Можно сказать и наоборот. «Человек не чувствует. Чувствует за него мозговая машина. Человек только мыслит…»
А что такое машина? Это детский велосипед и «Урал-2». Это паровоз и автомат-переводчик. Граница любого понятия лежит там, где проходит линия противопоставления. Машина как нечто могущее делать само противопоставляется пассивному орудию. Где-то между лопатой и первым ткацким станком проходит нижняя граница. Гораздо сложнее определить верхнюю. Она там, где в понятие «машина» вложено противопоставление понятию «человек». О «человеке-машине» заговорили еще в эпоху Возрождения, но до сих пор это сочетание шокирует ухо. Пока не построена машина, которая могла бы сравниться по сложности с одной-единственной живой клеткой. Между человеком же и любой из ныне известных машин настолько огромная количественная разница по степени сложности, что уже одно это заставляет думать о «переходе количества в качество».
Правда, в сущности, нет ничего сложного и ничего простого, равно как все сложно и все просто. Камень прост, если нам надо поднять его и кинуть, и сложен, если мы хотим постичь его кристаллическую структуру. Сложность или простота любого предмета или явления зависят только от нашего к ним подхода, произвольного или вынужденного, от того, какие задачи мы ставим. Утверждение «дважды два — четыре» в общеупотребительной линейной логике самоочевидно и афористически просто, но вовсе не таково в иных логических системах, применяемых в науке и работающих в ином круге задач. Человек как причинно-следственная система бесконечно сложен для психолога и как дважды два (в обычной логике) прост для бюрократа, который смотрит на посетителя сквозь уменьшительное стекло. Микроскописты знают, что такое «разрешающая способность» прибора. Под лупой пылинка. Дать увеличение посильнее, и вот уже оказывается, что это живой организм, какая-то инфузория. Еще сильнее — и это безмерно огромный агрегат органических молекул…

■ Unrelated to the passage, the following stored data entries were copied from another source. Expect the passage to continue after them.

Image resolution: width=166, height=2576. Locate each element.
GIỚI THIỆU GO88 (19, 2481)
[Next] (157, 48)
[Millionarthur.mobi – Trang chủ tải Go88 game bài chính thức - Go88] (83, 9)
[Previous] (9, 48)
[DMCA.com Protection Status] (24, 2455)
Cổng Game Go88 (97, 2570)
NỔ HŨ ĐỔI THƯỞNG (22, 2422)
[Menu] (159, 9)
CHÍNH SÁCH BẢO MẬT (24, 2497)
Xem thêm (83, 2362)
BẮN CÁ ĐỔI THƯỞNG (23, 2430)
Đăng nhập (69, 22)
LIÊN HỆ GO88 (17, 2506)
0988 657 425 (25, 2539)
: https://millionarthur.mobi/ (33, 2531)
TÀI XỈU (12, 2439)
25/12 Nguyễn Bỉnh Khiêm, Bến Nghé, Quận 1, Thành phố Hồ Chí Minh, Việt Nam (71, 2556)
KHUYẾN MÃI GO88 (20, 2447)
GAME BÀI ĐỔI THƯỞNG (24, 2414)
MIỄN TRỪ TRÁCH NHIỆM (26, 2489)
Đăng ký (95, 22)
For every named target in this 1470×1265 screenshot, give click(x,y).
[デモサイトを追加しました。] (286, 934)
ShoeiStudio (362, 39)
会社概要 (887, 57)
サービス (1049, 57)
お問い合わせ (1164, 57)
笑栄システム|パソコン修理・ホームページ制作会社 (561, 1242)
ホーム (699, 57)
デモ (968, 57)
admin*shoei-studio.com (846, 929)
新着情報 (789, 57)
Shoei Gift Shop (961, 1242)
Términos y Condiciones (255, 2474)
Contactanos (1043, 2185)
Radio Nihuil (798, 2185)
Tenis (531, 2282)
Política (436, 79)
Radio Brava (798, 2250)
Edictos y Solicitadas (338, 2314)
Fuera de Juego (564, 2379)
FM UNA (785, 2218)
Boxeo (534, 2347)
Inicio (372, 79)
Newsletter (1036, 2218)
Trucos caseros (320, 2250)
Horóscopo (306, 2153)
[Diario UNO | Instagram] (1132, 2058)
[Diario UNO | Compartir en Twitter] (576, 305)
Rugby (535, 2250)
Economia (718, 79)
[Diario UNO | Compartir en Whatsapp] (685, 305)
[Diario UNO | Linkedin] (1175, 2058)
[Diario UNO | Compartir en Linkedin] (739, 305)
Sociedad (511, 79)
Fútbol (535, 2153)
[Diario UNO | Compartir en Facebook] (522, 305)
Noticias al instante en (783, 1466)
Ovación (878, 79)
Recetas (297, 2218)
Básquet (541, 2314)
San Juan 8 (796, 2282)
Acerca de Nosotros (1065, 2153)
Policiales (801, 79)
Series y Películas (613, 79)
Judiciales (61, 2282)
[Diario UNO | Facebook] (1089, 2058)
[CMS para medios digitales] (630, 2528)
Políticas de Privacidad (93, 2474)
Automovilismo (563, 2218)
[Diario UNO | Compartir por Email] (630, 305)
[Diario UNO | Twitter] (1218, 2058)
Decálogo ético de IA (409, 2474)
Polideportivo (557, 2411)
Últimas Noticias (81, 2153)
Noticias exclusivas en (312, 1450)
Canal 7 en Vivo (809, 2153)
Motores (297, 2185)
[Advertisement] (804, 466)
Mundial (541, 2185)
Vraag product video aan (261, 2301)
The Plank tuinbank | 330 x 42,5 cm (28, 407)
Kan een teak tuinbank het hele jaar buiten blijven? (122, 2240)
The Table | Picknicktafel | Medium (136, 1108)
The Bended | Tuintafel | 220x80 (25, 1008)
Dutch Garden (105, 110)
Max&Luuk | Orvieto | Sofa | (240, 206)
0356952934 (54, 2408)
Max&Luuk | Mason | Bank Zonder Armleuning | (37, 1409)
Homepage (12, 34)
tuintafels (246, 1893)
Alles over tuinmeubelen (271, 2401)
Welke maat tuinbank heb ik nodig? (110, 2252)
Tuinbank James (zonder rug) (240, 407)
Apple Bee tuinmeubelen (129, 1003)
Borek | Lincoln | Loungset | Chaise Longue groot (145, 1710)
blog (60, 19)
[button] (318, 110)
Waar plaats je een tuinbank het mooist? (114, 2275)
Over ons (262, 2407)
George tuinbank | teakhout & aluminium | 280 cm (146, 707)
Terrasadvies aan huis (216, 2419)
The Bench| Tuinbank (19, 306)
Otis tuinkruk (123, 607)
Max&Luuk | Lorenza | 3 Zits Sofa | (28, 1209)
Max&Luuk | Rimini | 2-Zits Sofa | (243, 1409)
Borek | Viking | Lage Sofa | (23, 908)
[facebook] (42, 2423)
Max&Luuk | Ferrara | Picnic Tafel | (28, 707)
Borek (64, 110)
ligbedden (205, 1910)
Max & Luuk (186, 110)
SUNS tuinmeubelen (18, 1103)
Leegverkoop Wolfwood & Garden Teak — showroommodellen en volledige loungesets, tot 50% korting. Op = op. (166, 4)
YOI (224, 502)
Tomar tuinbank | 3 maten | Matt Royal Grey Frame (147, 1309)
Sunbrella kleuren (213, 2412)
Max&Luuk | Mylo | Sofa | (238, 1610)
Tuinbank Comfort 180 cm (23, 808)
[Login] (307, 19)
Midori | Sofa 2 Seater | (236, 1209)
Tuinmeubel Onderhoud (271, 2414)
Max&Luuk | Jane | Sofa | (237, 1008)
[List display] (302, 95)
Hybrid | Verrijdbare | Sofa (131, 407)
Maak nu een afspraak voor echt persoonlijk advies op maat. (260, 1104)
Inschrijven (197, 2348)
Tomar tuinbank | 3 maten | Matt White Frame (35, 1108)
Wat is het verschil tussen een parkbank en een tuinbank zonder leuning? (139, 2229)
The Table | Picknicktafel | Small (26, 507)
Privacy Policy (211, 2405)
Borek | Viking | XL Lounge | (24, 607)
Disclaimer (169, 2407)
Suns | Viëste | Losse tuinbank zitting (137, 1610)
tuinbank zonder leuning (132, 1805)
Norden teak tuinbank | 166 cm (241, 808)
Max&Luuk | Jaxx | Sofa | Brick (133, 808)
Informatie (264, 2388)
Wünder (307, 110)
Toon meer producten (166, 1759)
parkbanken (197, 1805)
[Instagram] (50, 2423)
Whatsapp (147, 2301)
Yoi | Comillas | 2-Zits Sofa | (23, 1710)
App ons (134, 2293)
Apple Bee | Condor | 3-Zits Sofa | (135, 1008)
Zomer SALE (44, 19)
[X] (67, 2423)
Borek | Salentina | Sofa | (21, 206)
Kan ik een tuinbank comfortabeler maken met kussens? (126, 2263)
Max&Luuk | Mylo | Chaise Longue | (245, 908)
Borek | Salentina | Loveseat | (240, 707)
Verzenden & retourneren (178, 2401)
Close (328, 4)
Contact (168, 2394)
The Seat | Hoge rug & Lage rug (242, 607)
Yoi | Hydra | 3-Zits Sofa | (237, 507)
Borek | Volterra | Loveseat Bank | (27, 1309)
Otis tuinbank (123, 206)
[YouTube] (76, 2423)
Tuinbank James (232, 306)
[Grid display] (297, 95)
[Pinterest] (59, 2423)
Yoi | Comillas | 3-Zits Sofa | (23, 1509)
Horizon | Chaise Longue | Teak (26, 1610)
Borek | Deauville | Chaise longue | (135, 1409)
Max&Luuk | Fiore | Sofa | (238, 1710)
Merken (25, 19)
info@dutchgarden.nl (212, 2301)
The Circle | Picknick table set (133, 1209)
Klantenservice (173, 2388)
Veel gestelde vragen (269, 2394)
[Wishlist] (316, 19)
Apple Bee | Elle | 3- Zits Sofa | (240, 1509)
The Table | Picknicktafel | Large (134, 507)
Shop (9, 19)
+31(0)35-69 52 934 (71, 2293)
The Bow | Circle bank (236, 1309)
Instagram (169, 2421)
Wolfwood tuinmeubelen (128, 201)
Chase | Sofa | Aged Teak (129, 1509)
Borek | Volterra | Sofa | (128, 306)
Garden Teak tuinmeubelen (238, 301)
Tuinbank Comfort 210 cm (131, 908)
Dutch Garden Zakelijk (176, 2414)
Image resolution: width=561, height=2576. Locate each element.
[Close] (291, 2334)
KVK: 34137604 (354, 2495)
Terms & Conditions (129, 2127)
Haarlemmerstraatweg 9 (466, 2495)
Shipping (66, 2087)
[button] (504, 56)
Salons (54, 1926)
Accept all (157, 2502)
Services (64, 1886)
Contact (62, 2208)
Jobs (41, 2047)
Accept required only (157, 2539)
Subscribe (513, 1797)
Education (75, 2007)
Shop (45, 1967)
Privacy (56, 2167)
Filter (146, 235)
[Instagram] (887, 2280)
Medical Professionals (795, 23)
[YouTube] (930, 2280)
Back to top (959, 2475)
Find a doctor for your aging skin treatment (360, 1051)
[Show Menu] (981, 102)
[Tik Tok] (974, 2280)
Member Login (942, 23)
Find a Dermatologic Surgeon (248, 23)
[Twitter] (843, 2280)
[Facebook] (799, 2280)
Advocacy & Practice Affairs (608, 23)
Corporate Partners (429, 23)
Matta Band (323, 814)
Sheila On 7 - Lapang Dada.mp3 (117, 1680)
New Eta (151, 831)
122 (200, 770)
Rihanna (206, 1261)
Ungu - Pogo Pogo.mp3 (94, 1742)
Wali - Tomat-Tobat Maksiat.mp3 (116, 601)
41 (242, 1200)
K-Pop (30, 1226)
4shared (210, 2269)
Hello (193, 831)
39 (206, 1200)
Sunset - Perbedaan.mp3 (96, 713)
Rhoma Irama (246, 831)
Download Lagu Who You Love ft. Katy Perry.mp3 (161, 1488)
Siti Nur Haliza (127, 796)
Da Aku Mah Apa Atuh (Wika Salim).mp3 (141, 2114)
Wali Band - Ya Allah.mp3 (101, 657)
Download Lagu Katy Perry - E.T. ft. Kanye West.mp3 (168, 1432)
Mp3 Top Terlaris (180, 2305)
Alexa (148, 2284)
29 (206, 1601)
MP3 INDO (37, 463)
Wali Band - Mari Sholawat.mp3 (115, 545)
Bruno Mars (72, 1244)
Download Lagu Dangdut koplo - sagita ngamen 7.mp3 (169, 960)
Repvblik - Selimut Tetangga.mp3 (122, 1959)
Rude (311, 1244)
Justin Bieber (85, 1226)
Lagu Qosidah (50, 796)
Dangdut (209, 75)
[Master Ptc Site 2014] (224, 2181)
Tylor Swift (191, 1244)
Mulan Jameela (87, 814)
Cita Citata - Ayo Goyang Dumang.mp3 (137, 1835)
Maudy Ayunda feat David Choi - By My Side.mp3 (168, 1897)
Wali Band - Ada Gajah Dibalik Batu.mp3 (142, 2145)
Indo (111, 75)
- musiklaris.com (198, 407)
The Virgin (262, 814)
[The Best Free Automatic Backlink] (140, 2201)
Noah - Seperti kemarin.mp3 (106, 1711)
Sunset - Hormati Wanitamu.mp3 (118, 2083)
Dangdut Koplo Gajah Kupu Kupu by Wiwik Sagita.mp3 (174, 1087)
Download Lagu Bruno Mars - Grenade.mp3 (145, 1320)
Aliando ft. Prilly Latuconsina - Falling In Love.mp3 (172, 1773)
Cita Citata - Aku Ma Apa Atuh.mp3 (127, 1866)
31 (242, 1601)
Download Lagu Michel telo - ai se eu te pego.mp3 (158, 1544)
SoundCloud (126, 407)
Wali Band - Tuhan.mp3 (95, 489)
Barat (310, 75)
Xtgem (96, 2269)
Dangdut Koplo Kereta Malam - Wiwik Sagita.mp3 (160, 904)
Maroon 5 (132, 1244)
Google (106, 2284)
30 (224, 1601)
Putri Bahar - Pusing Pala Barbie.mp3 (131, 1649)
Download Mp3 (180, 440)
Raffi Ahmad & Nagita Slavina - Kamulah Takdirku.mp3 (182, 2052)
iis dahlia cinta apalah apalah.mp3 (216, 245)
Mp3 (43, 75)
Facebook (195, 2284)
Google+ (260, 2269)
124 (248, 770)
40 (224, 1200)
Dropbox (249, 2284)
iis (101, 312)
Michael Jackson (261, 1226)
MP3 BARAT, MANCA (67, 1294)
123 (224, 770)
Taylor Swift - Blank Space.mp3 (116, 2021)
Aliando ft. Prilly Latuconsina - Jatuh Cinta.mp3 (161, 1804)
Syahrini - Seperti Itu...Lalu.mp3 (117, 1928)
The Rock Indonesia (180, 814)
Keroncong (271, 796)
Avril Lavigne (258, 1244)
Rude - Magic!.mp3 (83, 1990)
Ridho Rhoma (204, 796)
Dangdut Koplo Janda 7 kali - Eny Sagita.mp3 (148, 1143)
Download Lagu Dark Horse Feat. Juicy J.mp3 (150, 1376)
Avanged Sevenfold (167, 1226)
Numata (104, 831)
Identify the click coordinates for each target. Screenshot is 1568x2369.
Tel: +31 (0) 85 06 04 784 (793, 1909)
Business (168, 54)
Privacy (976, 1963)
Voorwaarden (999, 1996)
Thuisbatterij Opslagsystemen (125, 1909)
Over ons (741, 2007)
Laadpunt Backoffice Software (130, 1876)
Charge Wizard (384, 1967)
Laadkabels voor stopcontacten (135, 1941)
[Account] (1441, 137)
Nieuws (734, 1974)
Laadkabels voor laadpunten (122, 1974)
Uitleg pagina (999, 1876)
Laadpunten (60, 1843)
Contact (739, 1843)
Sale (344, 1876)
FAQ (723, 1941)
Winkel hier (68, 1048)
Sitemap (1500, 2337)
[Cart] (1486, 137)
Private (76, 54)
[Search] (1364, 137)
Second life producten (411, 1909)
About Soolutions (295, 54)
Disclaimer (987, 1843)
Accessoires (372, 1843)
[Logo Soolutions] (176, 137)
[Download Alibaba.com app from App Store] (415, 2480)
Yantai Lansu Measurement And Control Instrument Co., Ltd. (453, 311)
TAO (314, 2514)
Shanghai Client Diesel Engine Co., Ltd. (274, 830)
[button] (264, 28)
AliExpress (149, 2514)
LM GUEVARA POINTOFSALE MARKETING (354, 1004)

Впечатление сложности или простоты зависит, видимо, от того, какая «разрешающая способность» ума интуитивно принимается за достаточную для решения задачи. И наверное, наиболее выгодна готовность ума в любой момент рассмотреть одно и тоже и как бесконечно сложное, и как предельно простое, памятуя об относительности и гибко регулируя «разрешающую способность».
Приняв это, мы, быть может, несколько по-иному оценим и трудности построения теории психики. Нет, не в том дело, что мозг сложнее атома; каждый из них конечен извне и бесконечен изнутри. И неверно, что сложное всегда складывается из более простого: взводом солдат управлять проще, чем каждым солдатом в отдельности. Теория психики в том виде, в каком она могла бы нас удовлетворить, должна быть построена на уровне весьма высокой «разрешающей способности» ума, хотя бы на порядок выше, чем таковая обыденного общения. Ведь теория психики нужна нам в основном для того, чтобы сделать общение более совершенным. А в общении то и дело приходится решать задачи, лежащие где-то у пределов естественной «разрешающей способности» разума.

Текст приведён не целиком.